Required action:
Show all lines of the listing that contain the word "will".
↓
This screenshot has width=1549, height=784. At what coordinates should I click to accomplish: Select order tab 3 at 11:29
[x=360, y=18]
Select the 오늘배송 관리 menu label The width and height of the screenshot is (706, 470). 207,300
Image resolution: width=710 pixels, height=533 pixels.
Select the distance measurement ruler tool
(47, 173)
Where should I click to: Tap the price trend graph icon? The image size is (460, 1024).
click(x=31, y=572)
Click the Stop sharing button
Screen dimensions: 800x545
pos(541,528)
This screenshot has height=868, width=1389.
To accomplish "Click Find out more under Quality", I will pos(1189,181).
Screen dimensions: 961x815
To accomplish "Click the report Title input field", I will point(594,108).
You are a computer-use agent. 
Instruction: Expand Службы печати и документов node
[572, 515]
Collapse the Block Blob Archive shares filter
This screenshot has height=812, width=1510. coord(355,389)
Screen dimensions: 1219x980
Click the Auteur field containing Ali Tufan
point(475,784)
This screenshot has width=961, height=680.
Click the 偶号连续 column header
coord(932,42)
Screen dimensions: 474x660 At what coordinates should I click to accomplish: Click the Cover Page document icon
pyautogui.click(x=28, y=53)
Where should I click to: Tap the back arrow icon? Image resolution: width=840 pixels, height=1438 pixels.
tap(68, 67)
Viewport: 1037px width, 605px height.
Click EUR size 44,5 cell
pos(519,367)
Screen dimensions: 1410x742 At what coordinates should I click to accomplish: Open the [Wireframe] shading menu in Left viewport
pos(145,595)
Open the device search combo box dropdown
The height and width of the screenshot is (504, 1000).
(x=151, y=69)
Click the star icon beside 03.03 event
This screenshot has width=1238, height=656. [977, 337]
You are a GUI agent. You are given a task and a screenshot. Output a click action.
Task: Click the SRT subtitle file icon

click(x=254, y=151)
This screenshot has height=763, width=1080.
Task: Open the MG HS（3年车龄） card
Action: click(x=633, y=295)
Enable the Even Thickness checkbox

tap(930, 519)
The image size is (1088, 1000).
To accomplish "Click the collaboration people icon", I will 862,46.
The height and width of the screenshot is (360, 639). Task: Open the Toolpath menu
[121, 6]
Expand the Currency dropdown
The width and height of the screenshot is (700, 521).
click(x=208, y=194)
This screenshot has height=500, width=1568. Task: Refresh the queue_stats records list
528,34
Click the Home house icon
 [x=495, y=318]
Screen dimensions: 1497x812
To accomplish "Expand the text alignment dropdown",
↑
Task solution:
To accomplish "Click Find out more under Quality", I will pos(1189,181).
To accomplish "Click the report Title input field", I will point(594,108).
To accomplish "Click the collaboration people icon", I will 862,46.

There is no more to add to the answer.